#### [WHAT THE EXERCISE ASKS]
Reproduce the lines below verbatim, from the line containing "Given: Open the Economy cabin class dropdown" through the last line, leaving out the pictures.

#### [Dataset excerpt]

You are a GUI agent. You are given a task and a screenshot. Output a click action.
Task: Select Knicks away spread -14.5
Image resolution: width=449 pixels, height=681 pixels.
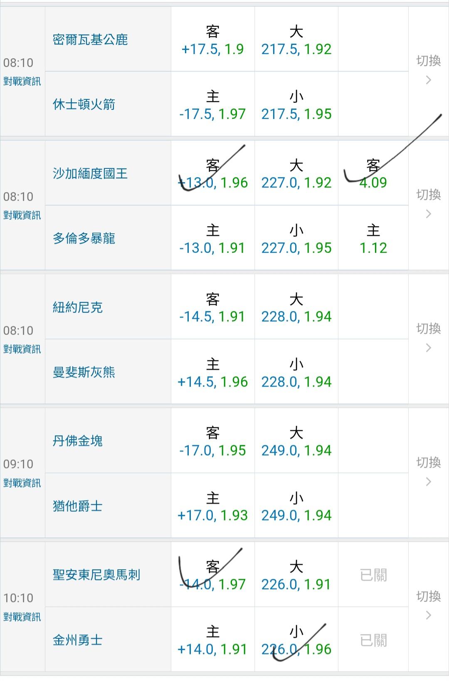tap(212, 308)
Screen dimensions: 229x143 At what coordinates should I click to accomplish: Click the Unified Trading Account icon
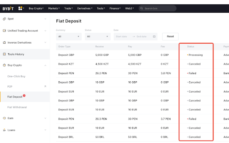coord(4,31)
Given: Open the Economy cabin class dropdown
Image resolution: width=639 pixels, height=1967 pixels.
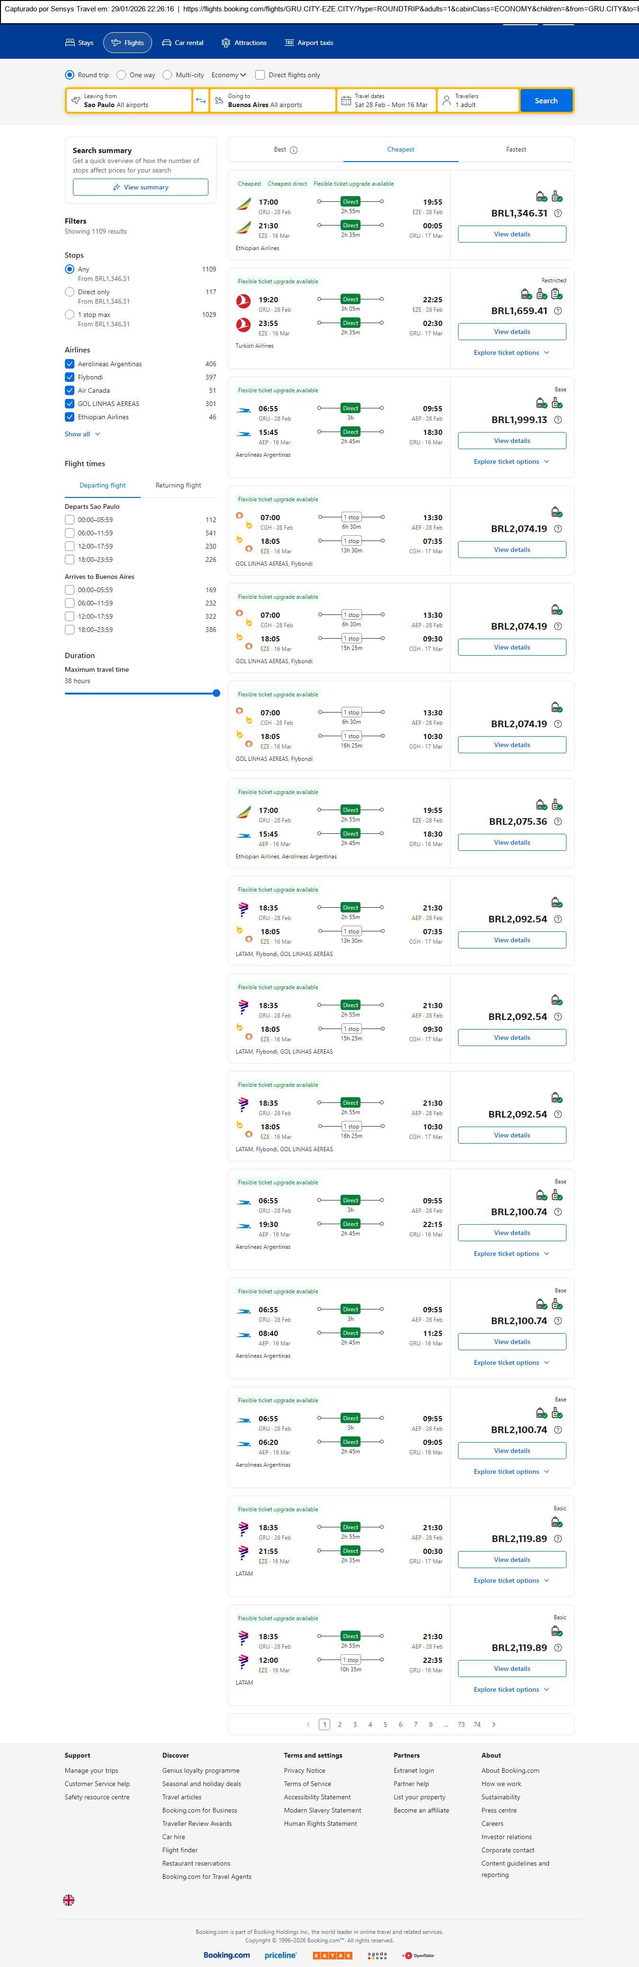Looking at the screenshot, I should click(x=228, y=75).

#### [REPLY TO THE TASK]
Given: Open the Economy cabin class dropdown
Image resolution: width=639 pixels, height=1967 pixels.
Looking at the screenshot, I should click(x=228, y=75).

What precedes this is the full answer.